Speaker
Description
The expansion of interplanetary missions into cislunar, libration point, and deep-space environments introduces new challenges for debris mitigation compliance. In these regimes, chaotic dynamics and longer time scales increase trajectory uncertainty, creating the risk of Earth return at super-orbital velocities with potential impacts on satellites and ground populations. These risks are currently difficult to quantify due to the lack of dedicated standards and assessment tools.
This work presents a unified framework for debris mitigation compliance assessment of interplanetary return trajectories.
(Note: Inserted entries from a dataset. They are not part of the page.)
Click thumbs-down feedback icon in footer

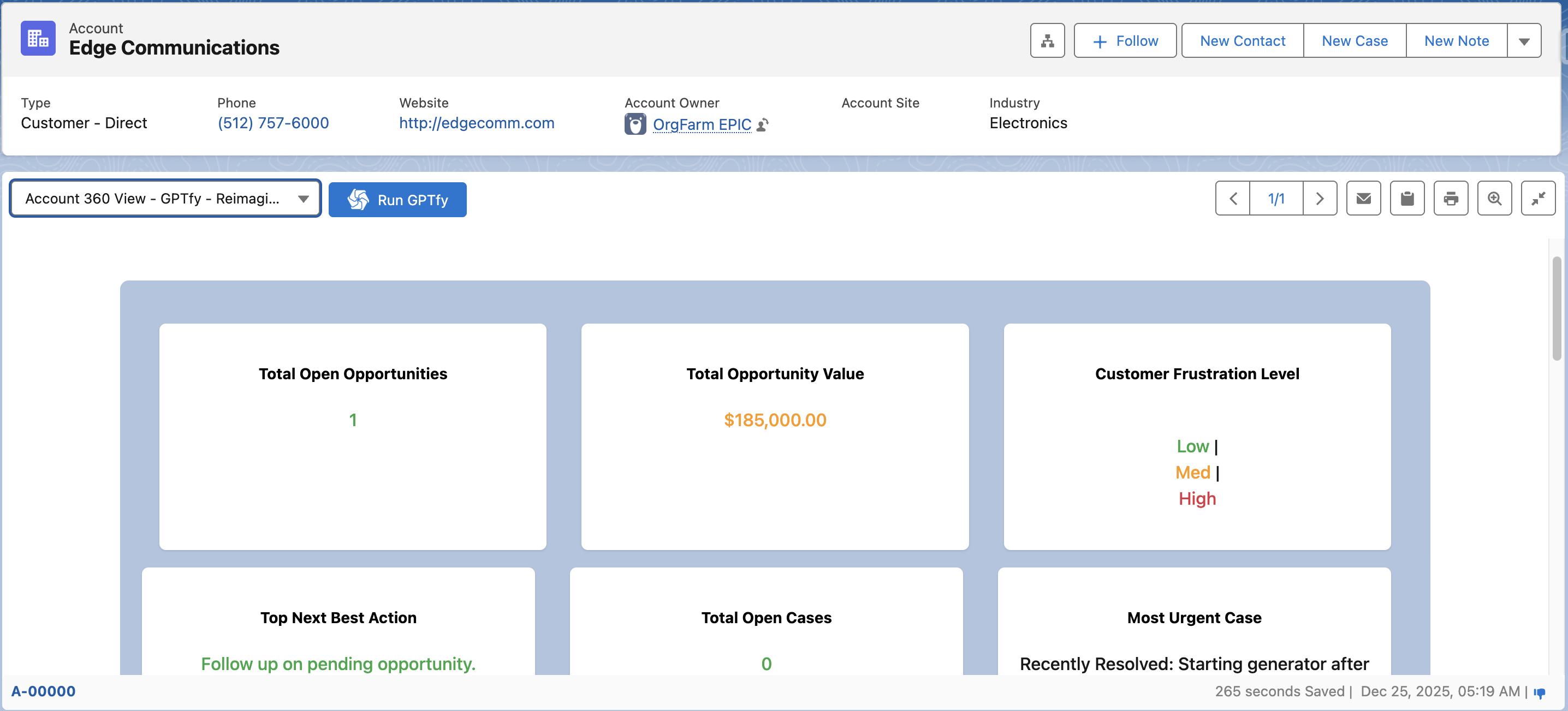(x=1540, y=692)
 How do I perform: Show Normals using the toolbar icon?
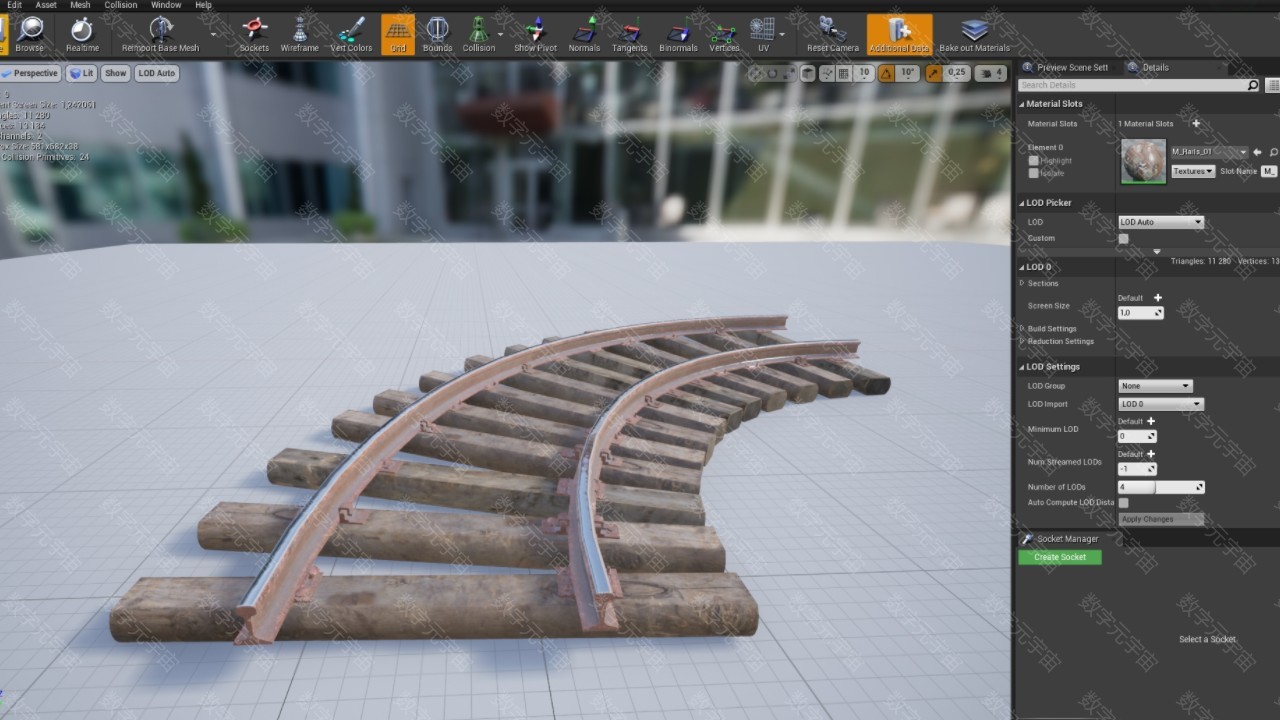584,33
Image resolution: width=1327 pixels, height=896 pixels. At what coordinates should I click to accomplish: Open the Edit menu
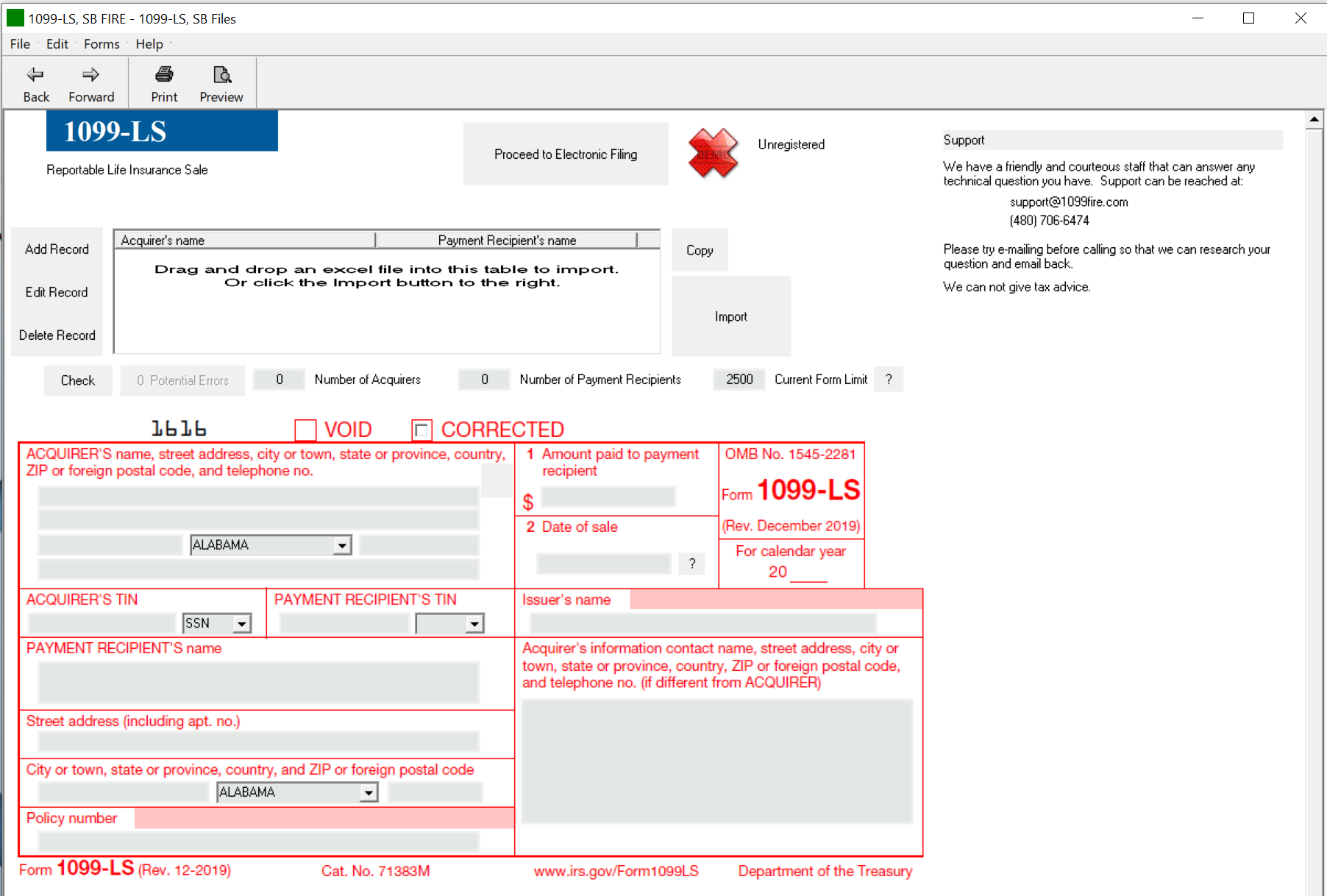(57, 44)
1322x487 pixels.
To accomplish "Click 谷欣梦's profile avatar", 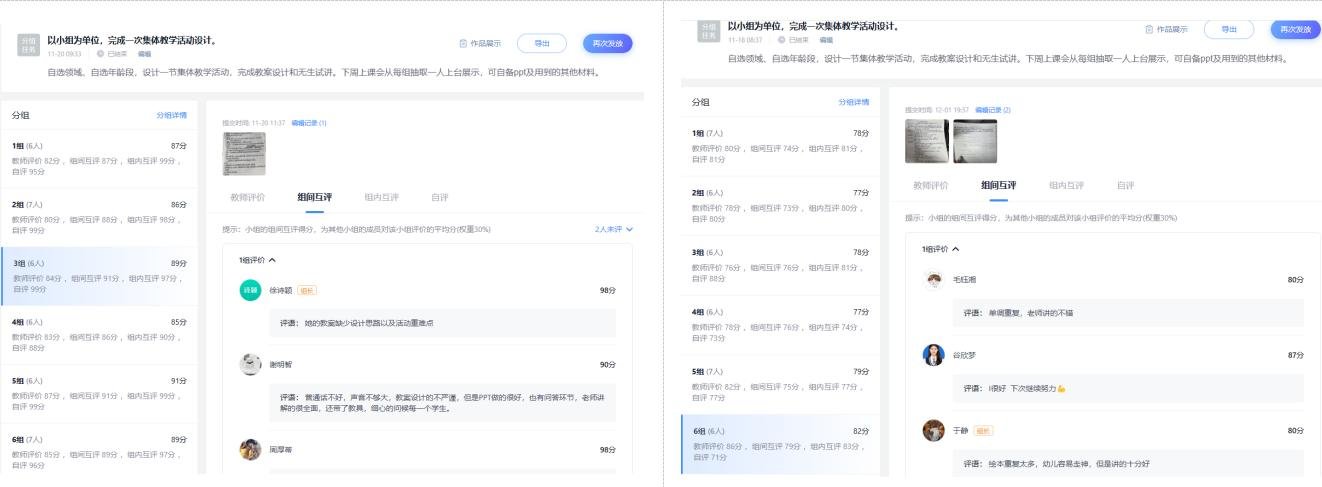I will 933,355.
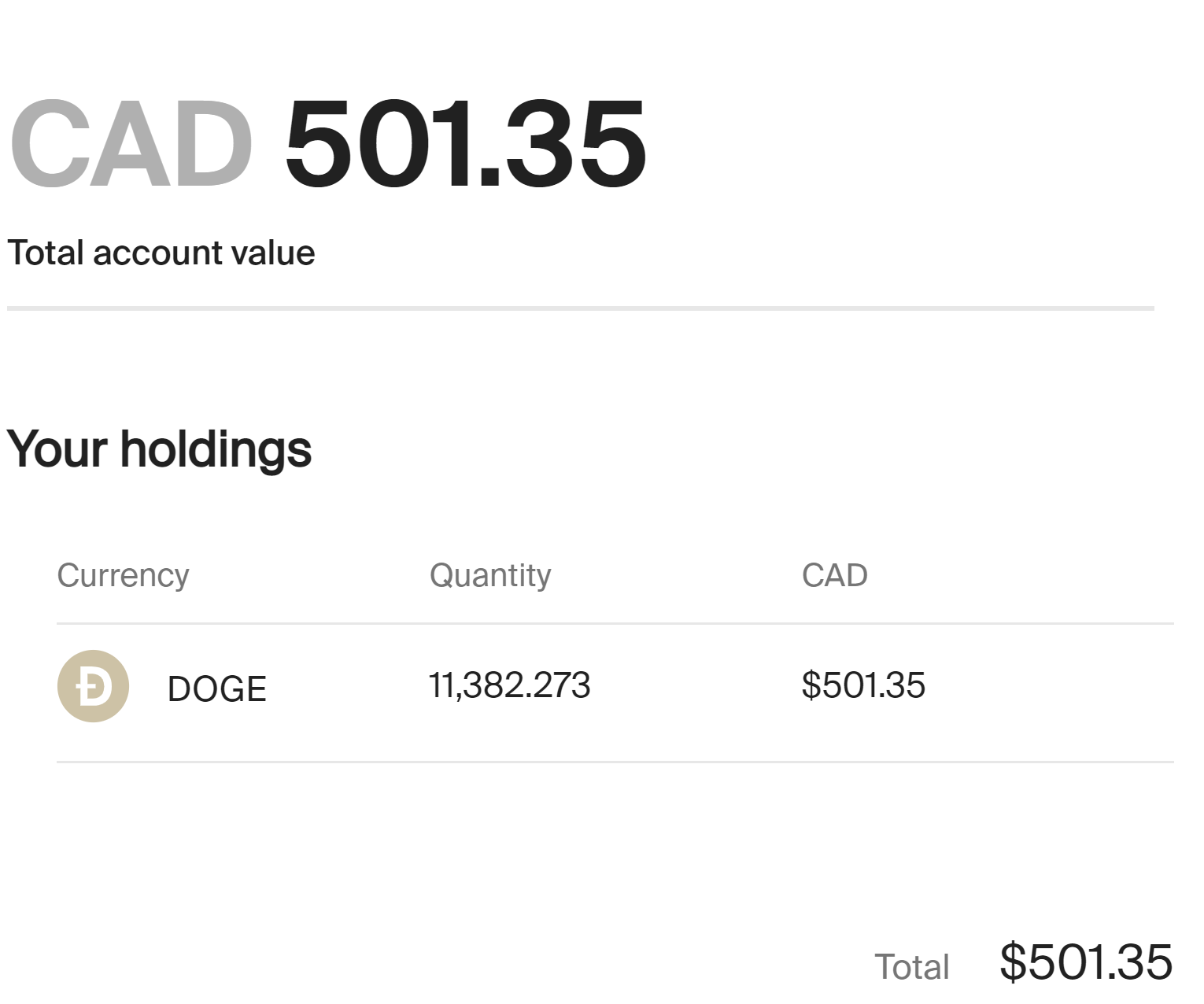Click the Dogecoin coin icon

[x=93, y=686]
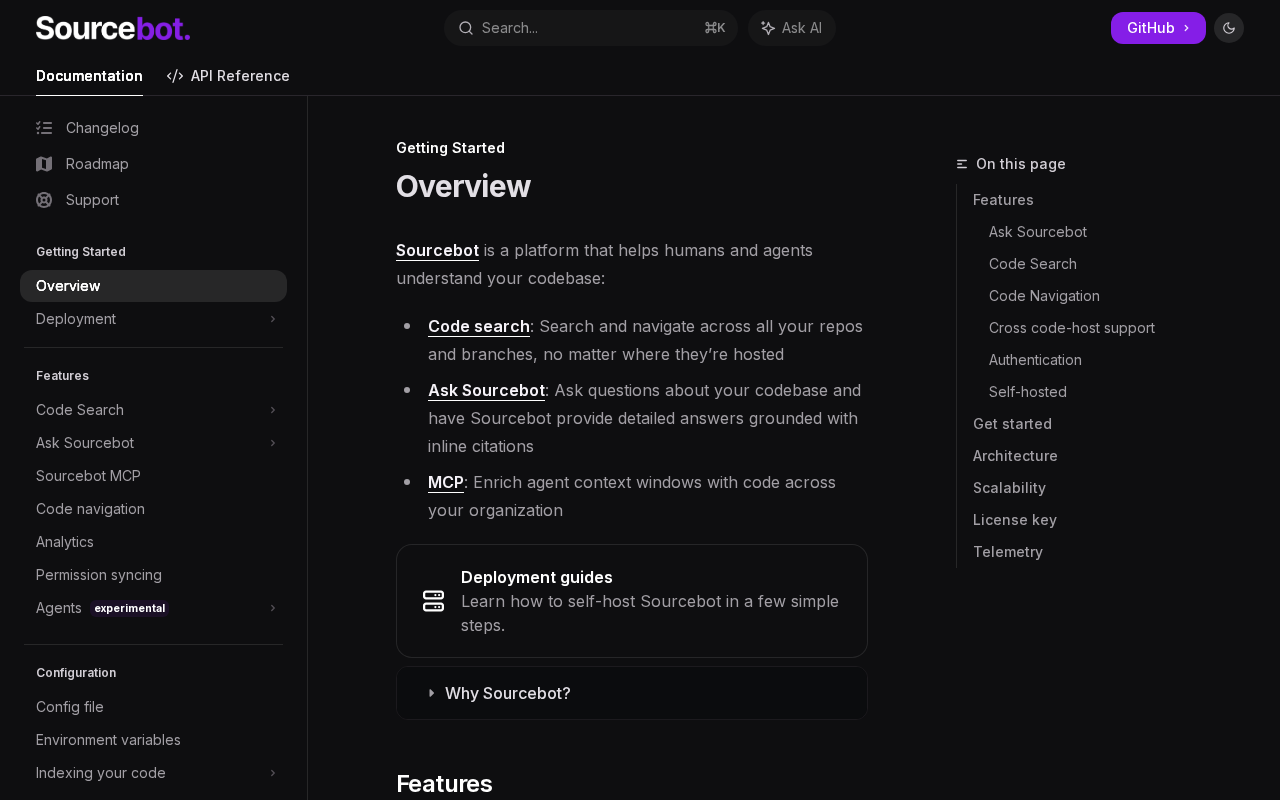Expand the Why Sourcebot? accordion
Screen dimensions: 1280x800
(x=507, y=693)
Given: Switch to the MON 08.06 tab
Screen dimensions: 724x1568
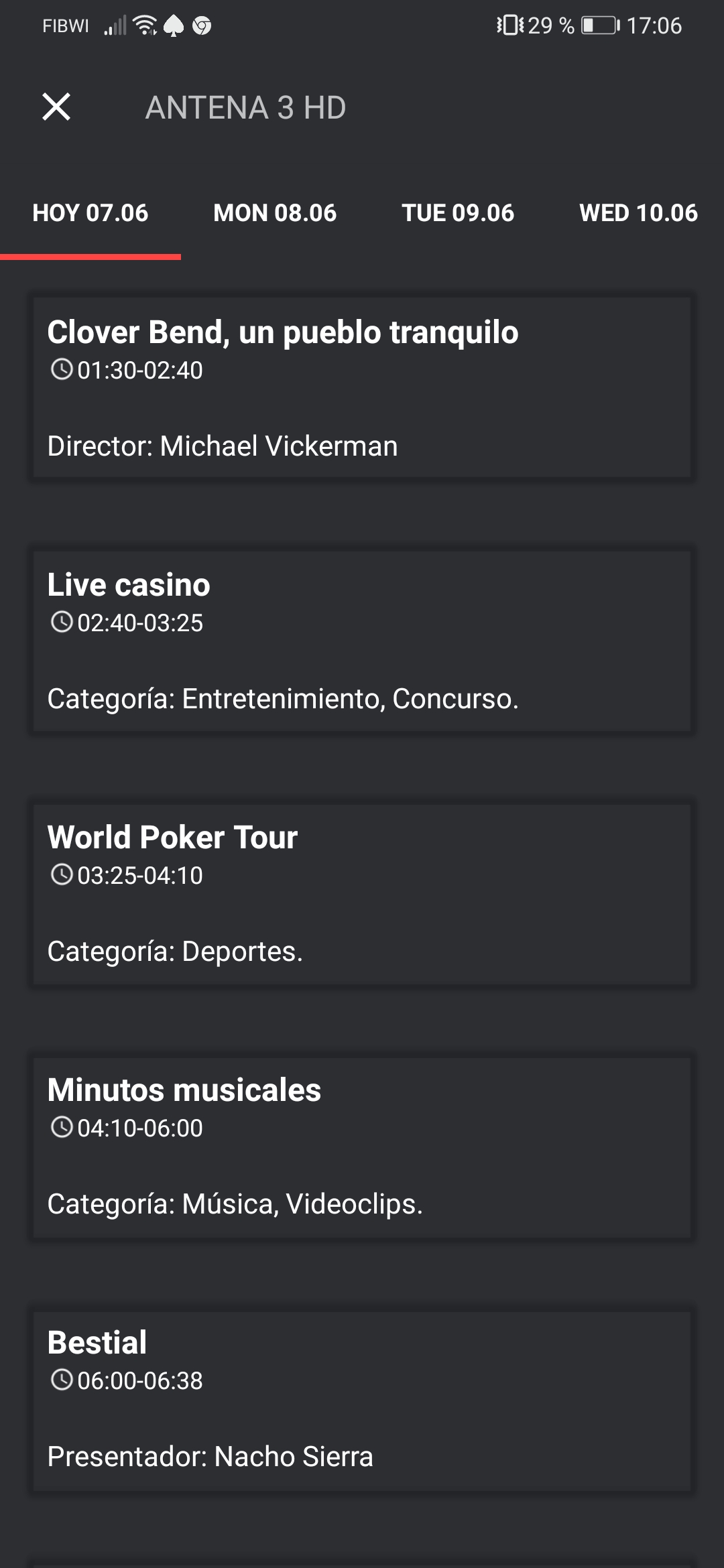Looking at the screenshot, I should coord(275,213).
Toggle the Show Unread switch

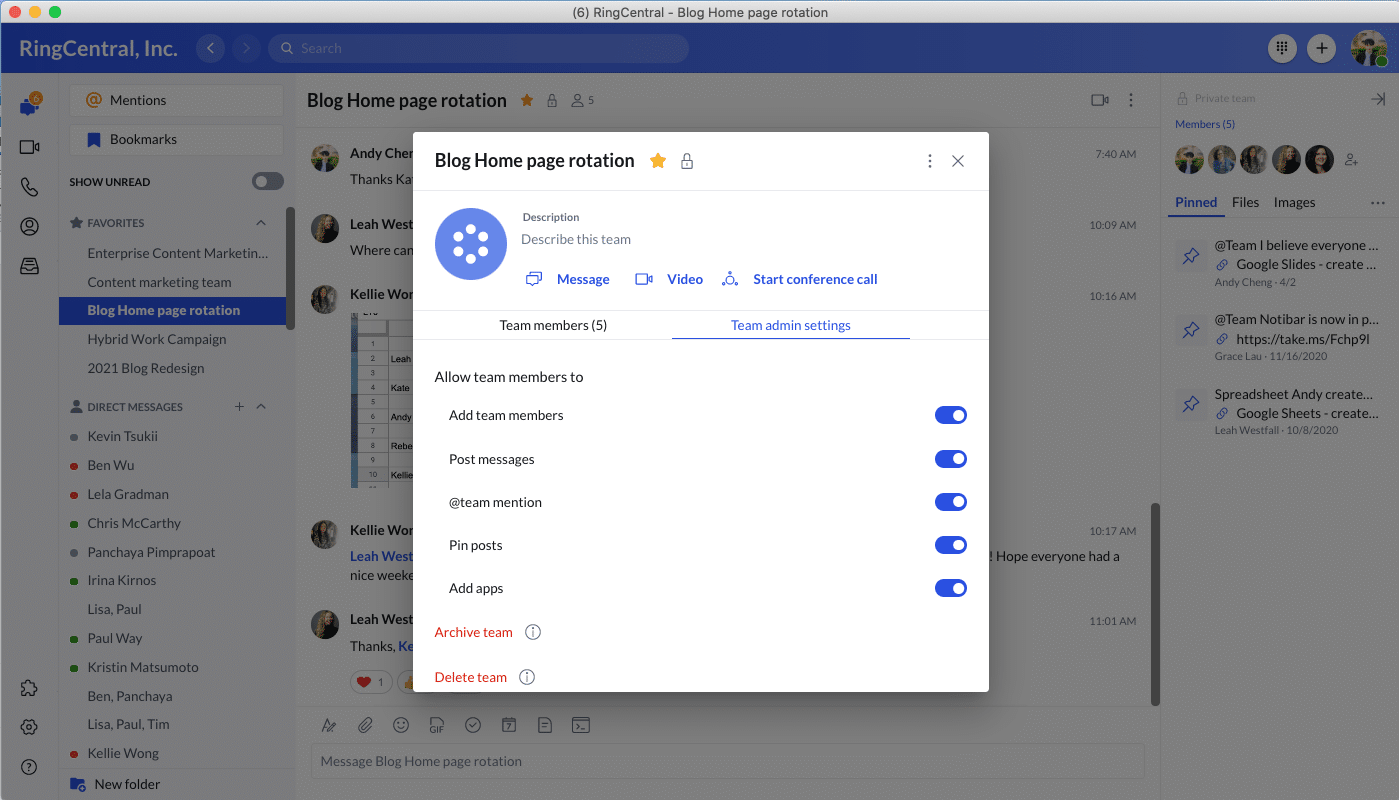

A Monte Carlo-based approach is employed to model trajectory uncertainty and derive statistically robust risk metrics. The framework integrates trajectory propagation, collision risk estimation in protected regions, atmospheric re-entry and fragmentation modelling, and ground casualty risk assessment.
A simulated observation and orbit determination chain is included to evaluate cataloguing performance for objects beyond Earth orbit. The computational layer takes advantage of two ESA-developed astrodynamics libraries: CUDAjectory, for fast deep space propagation exploiting GPU parallelization, and GODOT, for near-Earth trajectory integration and measurement simulation. Collision risk is computed using a flux-based method adapted to hyperbolic trajectories, while re-entry and casualty risk are assessed using ESA’s DRAMA/SARA tool.
The methodology is demonstrated on three mission classes: heliocentric (JUICE upper stage), libration point (GAIA), and cislunar (Orion Gateway service module), highlighting its applicability across diverse operational scenarios.